His face fell. Adélie knew only that leukemia was a disease of the blood—could it be contagious?

“Of course not, Madame! But once you’re aboard I’ll have the doctor introduce himself.”

Sure enough, a white-tunic’d doctor, lean as a whippet, hurried into her cabin just as the steward wheeled her to a stop between bed and vanity. A stethoscope protruded from his hip pocket—aboard ship they evidently they took their roles seriously.

“I’m Turgot,” he intoned. “I’ll only be a moment, Claude.”

The steward set a mahogany stool beside her chair then sprang into the corridor.

“Leukemia, eh, Madame? Unfortunate.” The doctor must have attended a college where diagnoses were obtained by scrutinizing one’s toecaps. “Who attended you prior to this, might I ask?”

She rolled her glove down from her elbow while gazing covetously at the bed.

“Doctor Bonheur of Paris,” she whispered.

In the corridor, trunks scraped against metalwork and men laughed heartily, but she knew all that would sound quiet as snowfall if Doctor Turgot were to press his stethoscope to her chest.

“Bonheur? Ah,” he said, not raising his head. “In any case we’ll endeavour to make you most comfortable. You see the bell-pull?”

He helped her onto the bed then went out and shut the door, reducing the noise of the corridor to an intermittent grating. Her eyelids slammed shut like furnace doors. She still wore her boots and one black glove, but the power of spes phthisica had deserted her so entirely that even now she couldn’t remember which hand wore the glove. Yet something roused her, forced her eyes to open—Lord, there was no cuspidor!

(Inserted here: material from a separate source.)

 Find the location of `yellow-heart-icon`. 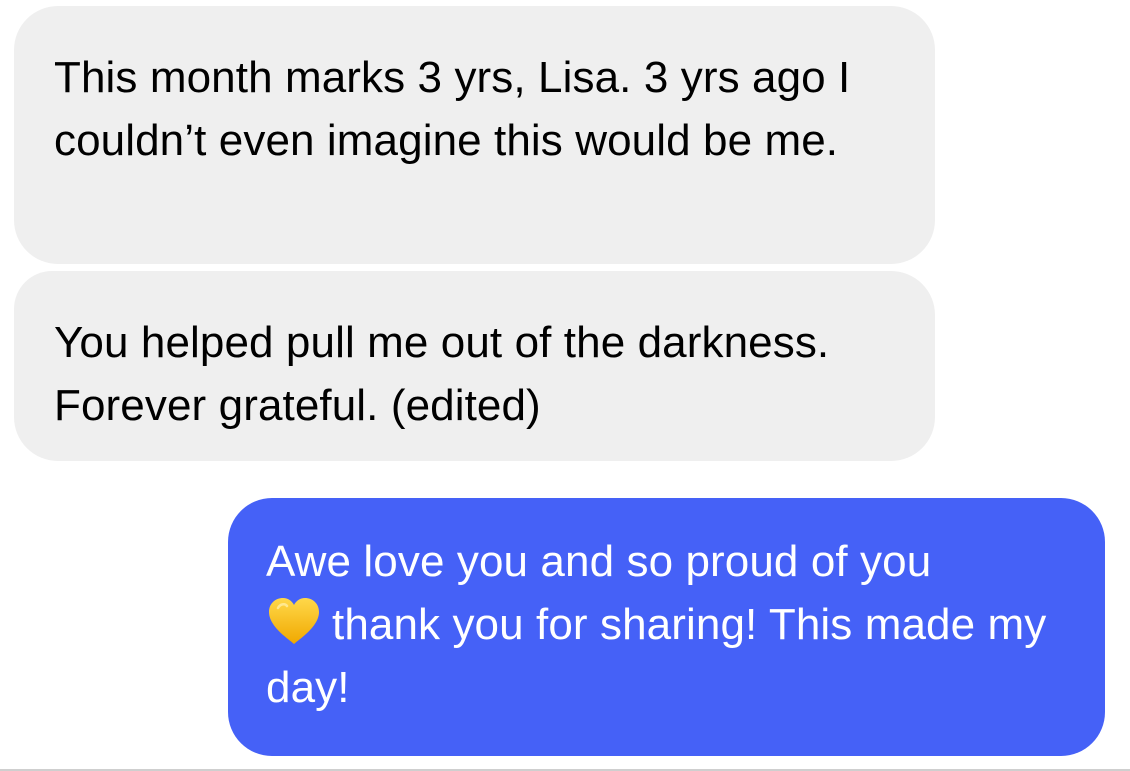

Ah, but the lilies could come out of that vase.

That night she was woken by the baby bawling from its room. Why didn’t Suzanne go to the poor child? Adélie threw the blankets back, sprang to the floor and, astonishingly, felt it tilt beneath her. She’d never heard him so angry—could he be as hungry as all that? Her breasts did not feel ready. Not at all. A dull roar echoed through the house. She staggered forward until her fingertips touched the metal doorframe, then all at once she knew where she was and that the child crying so near at hand was not Manu. Would never be Manu—not for a long time.